Finding enough money to cover the initial costs of your business can have significant long-term impacts. In addition, poor financial planning can result in unforeseen events hampering the business in a major way. For example, imagine a retail store receives their order from the supplier three weeks later than expected. Coupled with poor inventory management, this could lead to lower sales for the month. Having a sizable cash cushion to deal with unexpected events will prove helpful in the long run. We’ll break down the options for financing your business, along with some of the challenges of each source.
High risk = high reward. Using your own personal funds will give you autonomy to run the business any way you seem fit. It will also leave you with no interest payments to be made in years to come. However, this may mean cashing out your 401(k) and savings, as well as living a more restricted life-style while the business is in its early stages. Be sure to keep your estimates cautious, and don’t underestimate how long the business may go on without any profits.
Small Business Loans:
The SBA Loan program is one of the most popular funding methods for people without sufficient capital of their own. The Basic 7(a) Loan Program is eligible to borrowers for starting, acquiring and expanding businesses. While repayment terms vary depending on a number of factors, the average amount borrowed in 2012 (last year of information) was $337,730. Their is also the microloan program which offers up to $50,000 to cover the costs of working capital, inventory, supplies and the like. Other options are available for specific needs, such as loans for property or disaster relief.
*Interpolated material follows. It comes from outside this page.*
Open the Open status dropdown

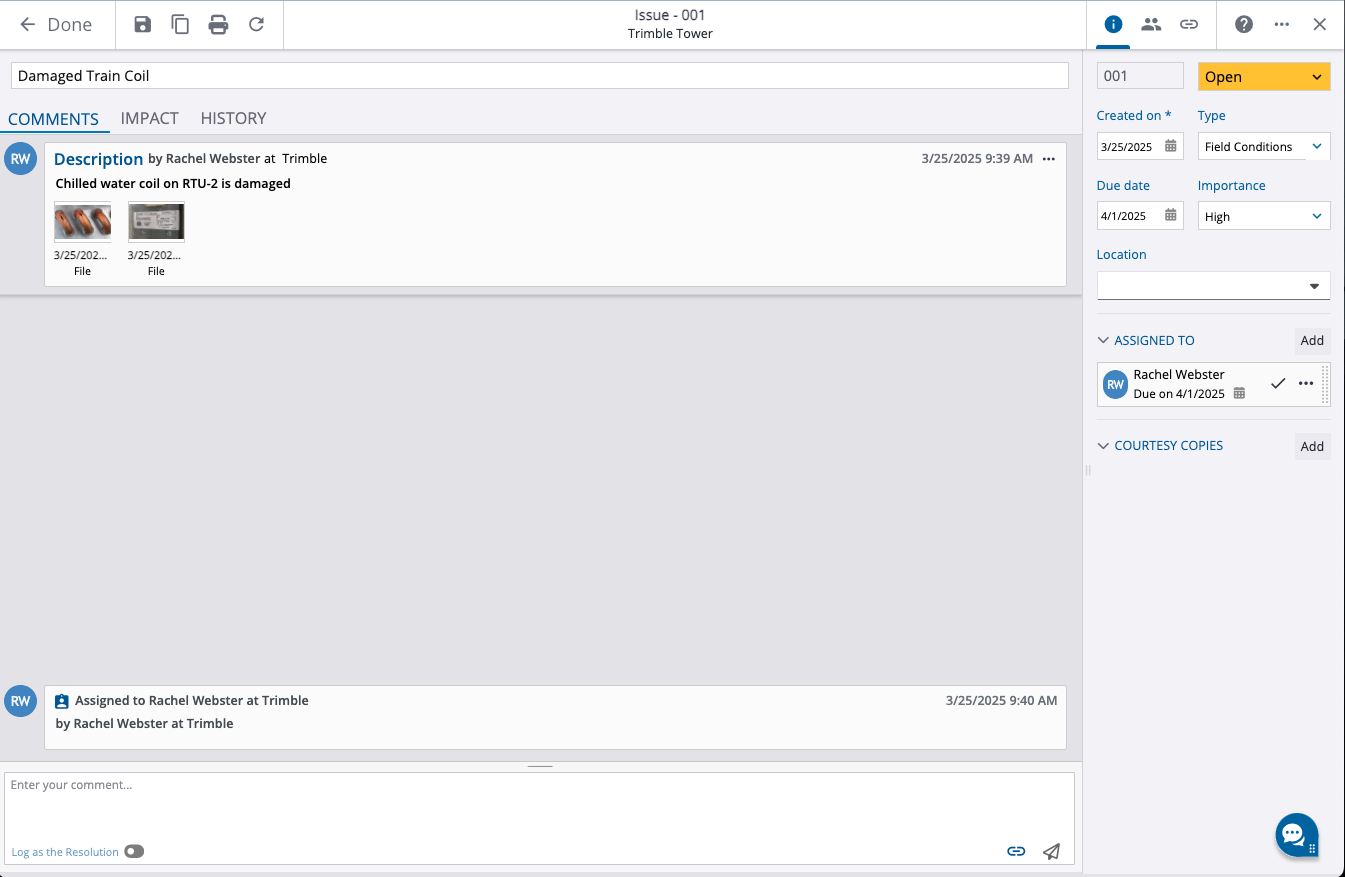point(1264,77)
Keep in mind, taking out a loan in excess of what is needed will create a larger liability for the company and servicing the debt will cut into the bottom line.
Selling ownership in your business, whether it’s to a venture capitalist or other investor, can be a way to raise significant capital while also acquiring additional expertise. However, this might also mean giving up partial control and compromising on some of your visions for the business. Ensuring that the investors vision for the company aligns with your own should be the foremost important factor when faced with the decision to sell a piece of your company. Discussions about the companies future should include the investors time horizon, or how long they can wait before they want to cash out and sell the business. Ultimately, an investor with industry connections and expertise can help catapult your business to the next level if visions are aligned.
One of the more recent innovations in fundraising has been the boom of the crowd funding platforms. Websites like Kickstarter and Indiegogo offer platforms to pitch your business idea, along with the amount you wish to raise. For example, Indiegogo offers an ‘all-or-nothing’ funding plan, in which you only receive the money if the funding goal is met, at which point you will pay a 7% fee. On the other hand, the ‘flexible’ funding plan allows you to keep any money raised, even if you do not hit your goal, but the cost be anywhere between 7% – 12% of funds raised.
The success stories have been well-documented, like this 3D printer, but a successful campaign requires a network of people in the right places.